_Text to read_
Introduction
resampling is an helpful package providing an easy way to take repeated samples (i.e. subsets of elements) from a population, here defined as a complete set of subjects of interest.
Resampling can be used for different purposes, including the estimation of the sampling distribution of an estimator, or the validation of predictive models in machine learning.
In this article, we show the main functions in
resampling
and a quick example. For further information,
see:
Setup
Firstly, we need to load resampling
and other needed R
packages:
#resampling
library(resampling)
#Packages for visualisation
require(ComplexHeatmap, quietly = TRUE)
require(grid, quietly = TRUE)
require(RColorBrewer, quietly = TRUE)
Seed
Now we want to set a seed for the random number generation (RNG). In
fact, different R sessions have different seeds created from current
time and process ID by default, and consequently different simulation
results. By fixing a seed we ensure we will be able to reproduce the
results of this vignette. We can specify a seed by calling
?set.seed
.
#Set a seed for RNG
set.seed(
#A seed
seed = 5381L, #a randomly chosen integer value
#The kind of RNG to use
kind = "Mersenne-Twister", #we make explicit the current R default value
#The kind of Normal generation
normal.kind = "Inversion" #we make explicit the current R default value
)
Sampling Methods
A list of currently supported sampling methods is available through
the ?listAvailableSamplingMethods
function call, which
returns a table with two columns:
-
id
: the id of the sampling method, to be used in the function calls -
name
: the name of the sampling method
#list sampling methods
sampling.methods = listAvailableSamplingMethods()
#print in table
knitr::kable(x = sampling.methods)
id | name |
---|---|
rswor | random sampling without replacement |
srswor | simple random sampling without replacement |
stratified_rswor | stratified random sampling without replacement |
balanced_rswor | balanced random sampling without replacement |
permutation | permutation sampling |
kfolds | random k-fold sampling |
stratified_kfolds | stratified k-fold sampling |
balanced_kfolds | balanced k-fold sampling |
leave_p_out | leave-p-out sampling |
leave_one_out | leave-one-out sampling |
rswr | random sampling with replacement |
srswr | simple random sampling with replacement |
stratified_rswr | stratified random sampling with replacement |
balanced_rswr | balanced random sampling with replacement |
bootstrap | ordinary bootstrap sampling |
Sampling Functions
The name of the sampling functions can be retrieved by calling
?listSamplingFunctionNames
.
#list sampling function names
sampling.function.names = listSamplingFunctionNames()

_Recorded data_
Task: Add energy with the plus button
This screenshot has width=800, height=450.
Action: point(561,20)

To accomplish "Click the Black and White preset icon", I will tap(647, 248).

_Task instructions_
**a)** Please transcribe the resampling package text from "Introduction" to "subjects of interest.".
**b)** Write the next part of the resampling package text, continuing after its final line.

_Results for each task_
**a)**
Introduction
resampling is an helpful package providing an easy way to take repeated samples (i.e. subsets of elements) from a population, here defined as a complete set of subjects of interest.

**b)**
#print in table
knitr::kable(x = sampling.function.names)
id | name |
---|---|
rswor | sampleWithoutReplacement |
srswor | simpleRandomSampleWithoutReplacement |
stratified_rswor | stratifiedSampleWithoutReplacement |
balanced_rswor | balancedSampleWithoutReplacement |
permutation | permutationSample |
kfolds | randomKm1Folds |
stratified_kfolds | stratifiedKm1Folds |
balanced_kfolds | balancedKm1Folds |
leave_p_out | leavePOutSample |
leave_one_out | leaveOneOutSample |
rswr | sampleWithReplacement |
srswr | simpleRandomSampleWithReplacement |
stratified_rswr | stratifiedSampleWithReplacement |
balanced_rswr | balancedSampleWithReplacement |
bootstrap | bootstrapSample |
Each function is documented. To learn more about a specific method it
is possible to use the ?
operator. For example, let’s check
the function ?balancedSampleWithoutReplacement
.
#See documentation
?balancedSampleWithoutReplacement
From the documentation, we can see that the function accepts three arguments in input:
-
strata
: a vector of stratification variables -
n
: the sample size -
prob
: an optional vector of probabilities for obtaining thestrata
elements
Let’s draw a sample.
#Balanced sample without replacement
balancedSampleWithoutReplacement(
strata = c(rep("a", 3),rep("b", 6)),
n = 6
)
#> [1] 5 1 7 2 3 6
Resampling Functions
The name of the resampling functions can be retrieved by calling
?listResamplingFunctionNames
.
#list resampling function names
resampling.function.names = listResamplingFunctionNames()
#print in table
knitr::kable(x = resampling.function.names)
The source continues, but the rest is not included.